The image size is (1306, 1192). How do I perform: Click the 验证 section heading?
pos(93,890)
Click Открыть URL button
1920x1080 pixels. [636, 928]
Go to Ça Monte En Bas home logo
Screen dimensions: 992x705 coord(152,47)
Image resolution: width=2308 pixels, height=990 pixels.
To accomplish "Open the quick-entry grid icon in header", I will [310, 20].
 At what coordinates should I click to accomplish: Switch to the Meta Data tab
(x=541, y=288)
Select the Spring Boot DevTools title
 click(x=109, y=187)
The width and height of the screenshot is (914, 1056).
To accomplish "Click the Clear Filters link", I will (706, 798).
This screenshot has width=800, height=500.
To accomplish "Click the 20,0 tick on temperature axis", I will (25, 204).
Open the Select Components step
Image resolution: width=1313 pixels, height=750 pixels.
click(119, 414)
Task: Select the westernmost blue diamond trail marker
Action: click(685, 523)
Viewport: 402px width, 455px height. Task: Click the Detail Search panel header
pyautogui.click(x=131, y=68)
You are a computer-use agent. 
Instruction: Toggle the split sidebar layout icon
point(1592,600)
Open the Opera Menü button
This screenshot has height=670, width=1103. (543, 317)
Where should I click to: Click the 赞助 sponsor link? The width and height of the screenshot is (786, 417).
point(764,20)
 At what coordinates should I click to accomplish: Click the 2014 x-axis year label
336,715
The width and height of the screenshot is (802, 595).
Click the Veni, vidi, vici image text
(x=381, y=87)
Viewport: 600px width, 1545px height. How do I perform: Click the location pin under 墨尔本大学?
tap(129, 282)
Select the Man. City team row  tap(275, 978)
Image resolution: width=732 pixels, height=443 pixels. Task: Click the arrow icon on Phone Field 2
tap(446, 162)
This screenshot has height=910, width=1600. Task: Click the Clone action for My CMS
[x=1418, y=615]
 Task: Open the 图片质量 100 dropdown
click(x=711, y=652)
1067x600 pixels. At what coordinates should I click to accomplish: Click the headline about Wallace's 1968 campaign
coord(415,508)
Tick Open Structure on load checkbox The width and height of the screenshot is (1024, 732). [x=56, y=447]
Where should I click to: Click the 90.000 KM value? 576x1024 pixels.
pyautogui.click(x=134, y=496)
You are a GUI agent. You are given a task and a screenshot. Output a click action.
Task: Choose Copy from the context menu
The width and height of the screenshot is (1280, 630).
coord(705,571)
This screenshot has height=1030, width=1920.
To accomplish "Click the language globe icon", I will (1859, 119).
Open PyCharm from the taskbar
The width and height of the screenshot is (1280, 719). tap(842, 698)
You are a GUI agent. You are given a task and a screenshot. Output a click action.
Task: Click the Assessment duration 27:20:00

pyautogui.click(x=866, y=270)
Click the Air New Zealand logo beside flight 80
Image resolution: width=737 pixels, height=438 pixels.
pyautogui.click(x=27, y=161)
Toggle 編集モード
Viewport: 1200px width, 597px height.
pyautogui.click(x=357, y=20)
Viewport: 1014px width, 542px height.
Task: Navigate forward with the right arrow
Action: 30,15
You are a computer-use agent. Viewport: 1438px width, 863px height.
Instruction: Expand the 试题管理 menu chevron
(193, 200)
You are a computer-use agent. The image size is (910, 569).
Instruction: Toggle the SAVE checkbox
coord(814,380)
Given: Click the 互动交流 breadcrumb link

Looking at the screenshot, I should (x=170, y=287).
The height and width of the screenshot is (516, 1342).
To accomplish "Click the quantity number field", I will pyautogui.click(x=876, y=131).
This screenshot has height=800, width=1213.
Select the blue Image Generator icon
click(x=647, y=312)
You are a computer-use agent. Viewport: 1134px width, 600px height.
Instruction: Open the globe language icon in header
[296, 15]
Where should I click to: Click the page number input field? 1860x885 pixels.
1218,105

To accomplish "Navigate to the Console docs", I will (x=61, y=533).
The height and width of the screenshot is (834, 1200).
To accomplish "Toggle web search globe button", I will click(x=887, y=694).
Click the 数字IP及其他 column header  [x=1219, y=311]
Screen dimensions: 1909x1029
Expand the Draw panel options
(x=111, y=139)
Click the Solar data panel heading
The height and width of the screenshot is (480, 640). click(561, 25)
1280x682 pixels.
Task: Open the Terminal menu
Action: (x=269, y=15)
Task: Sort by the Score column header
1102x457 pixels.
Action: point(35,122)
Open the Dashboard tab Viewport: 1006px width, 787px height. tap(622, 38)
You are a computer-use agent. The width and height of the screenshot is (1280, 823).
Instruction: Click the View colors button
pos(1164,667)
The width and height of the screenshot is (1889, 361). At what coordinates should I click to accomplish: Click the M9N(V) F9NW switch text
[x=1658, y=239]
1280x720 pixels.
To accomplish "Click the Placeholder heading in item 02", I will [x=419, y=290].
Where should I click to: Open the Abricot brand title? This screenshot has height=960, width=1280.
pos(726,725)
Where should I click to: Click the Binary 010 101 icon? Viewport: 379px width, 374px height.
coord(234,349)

◆ PROBLEM STATEMENT ◆
Report only a number: how many lines in the material above contain the string "column".

◆ PROBLEM SOLUTION ◆
2